Mary Stuart was born in Scotland, at Linlithgow Palace. She was daughter to James V of Scotland and the French Mary of Guise. Her father died six days after her birth so baby Mary became Queen. She grew up a Catholic in France and married Francis, the King of France. When he died, she returned to Scotland. There, she married her cousin, Henry Stuart, Lord Darnley. He was murdered in 1567 and soon after, Mary married the prime suspect, the Earl of Bothwell. Mary herself became a suspect and was forced to leave Scotland, giving over the throne to her son, James VI.
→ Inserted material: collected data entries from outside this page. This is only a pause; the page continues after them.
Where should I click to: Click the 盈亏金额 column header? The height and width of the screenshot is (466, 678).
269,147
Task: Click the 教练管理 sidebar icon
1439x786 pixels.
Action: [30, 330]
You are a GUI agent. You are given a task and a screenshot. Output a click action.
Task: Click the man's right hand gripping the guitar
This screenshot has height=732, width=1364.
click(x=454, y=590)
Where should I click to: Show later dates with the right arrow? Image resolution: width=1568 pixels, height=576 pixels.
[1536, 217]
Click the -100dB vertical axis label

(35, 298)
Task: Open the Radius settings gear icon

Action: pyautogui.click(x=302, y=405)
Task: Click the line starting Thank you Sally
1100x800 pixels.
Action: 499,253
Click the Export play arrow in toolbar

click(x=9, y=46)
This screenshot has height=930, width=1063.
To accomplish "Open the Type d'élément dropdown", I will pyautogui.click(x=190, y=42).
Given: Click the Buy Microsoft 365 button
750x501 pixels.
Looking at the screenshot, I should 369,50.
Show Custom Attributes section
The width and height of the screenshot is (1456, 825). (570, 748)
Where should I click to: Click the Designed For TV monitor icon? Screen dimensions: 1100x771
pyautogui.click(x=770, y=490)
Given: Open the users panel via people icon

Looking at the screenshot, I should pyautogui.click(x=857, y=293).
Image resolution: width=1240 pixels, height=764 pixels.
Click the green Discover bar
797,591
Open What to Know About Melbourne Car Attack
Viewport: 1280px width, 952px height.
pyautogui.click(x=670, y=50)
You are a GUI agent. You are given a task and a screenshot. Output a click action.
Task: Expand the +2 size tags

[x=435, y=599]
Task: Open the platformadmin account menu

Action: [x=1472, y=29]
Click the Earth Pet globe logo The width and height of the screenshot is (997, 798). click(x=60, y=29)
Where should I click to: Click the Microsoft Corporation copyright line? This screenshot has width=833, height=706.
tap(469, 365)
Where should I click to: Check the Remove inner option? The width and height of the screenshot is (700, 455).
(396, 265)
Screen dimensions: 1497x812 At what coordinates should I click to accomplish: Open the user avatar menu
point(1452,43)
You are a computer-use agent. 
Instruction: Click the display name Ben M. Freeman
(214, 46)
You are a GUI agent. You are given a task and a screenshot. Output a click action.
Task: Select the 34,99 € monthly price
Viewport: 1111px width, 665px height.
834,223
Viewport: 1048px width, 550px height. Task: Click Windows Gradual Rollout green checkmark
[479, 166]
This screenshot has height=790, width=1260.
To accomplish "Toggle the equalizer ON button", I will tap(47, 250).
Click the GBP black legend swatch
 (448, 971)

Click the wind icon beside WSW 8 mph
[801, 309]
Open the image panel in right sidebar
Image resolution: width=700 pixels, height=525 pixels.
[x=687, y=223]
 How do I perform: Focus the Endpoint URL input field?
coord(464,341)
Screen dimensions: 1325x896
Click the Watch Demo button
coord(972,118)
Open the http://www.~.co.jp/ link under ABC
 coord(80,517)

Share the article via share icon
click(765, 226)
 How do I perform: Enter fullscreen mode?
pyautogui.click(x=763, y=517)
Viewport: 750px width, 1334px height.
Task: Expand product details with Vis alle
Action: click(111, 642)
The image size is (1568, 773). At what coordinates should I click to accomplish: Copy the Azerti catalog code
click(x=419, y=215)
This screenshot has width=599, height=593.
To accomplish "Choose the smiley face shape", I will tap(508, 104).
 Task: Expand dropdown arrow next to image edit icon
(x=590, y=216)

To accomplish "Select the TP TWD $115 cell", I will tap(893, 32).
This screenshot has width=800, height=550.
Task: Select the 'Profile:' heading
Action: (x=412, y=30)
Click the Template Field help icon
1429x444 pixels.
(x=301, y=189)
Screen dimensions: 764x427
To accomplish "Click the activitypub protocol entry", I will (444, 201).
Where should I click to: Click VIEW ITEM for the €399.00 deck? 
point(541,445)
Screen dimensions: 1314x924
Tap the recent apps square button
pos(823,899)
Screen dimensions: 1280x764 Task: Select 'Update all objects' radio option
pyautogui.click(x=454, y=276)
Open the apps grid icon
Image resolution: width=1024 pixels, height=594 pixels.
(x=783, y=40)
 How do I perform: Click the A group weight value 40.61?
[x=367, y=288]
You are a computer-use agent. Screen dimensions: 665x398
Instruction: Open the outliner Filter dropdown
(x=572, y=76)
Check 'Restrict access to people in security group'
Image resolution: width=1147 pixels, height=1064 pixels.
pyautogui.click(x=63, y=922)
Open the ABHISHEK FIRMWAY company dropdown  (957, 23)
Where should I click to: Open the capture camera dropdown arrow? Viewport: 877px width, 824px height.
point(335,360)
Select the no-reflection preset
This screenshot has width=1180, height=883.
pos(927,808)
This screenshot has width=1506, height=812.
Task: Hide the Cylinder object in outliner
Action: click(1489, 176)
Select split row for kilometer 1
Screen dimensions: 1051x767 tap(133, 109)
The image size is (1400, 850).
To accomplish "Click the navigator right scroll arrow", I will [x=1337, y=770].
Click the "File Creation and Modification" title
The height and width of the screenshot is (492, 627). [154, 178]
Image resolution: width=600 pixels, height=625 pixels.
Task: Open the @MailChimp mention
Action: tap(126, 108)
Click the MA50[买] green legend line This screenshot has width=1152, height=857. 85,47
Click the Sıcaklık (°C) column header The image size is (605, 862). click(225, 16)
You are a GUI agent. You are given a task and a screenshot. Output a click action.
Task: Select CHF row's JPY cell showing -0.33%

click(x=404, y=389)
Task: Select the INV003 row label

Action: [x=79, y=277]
Mary fled to England, where she hoped to receive help from her cousin, Queen Elizabeth I. However, Elizabeth saw Mary as a threat to her own throne and had her placed under house arrest, keeping her imprisoned for nineteen years. Fourteen of those years were spent in Sheffield at Manor Lodge and Sheffield Castle (where Castle Market is today).
In 1569 Elizabeth
put Mary in the care of George Talbot, the 6th Earl of Shrewsbury and in 1570 he took her to Sheffield. Although she was a prisoner, Mary had her own rooms and still had maids and servants. Mary stayed in the locality of Sheffield as a prisoner until 1584, venturing out only occasionally to nearby places such as Chatsworth and Buxton.
Mary was always a danger to Elizabeth because of her own claim to the English throne. In 1586 Mary was implicated in the Babington Plot. Elizabeth’s spymaster, Francis Walsingham, discovered that Mary had replied to a secret letter from Anthony Babington. The letters were concerning a plot to free Mary and kill Elizabeth. Walsingham had incriminating evidence forged in Mary’s handwriting and Mary was arrested and tried.
Mary was sentenced to death and was executed at the age of 44 in the Great Hall at Fotheringay Castle on 8 February 1587. It took the executioner three blows of his axe to sever her head.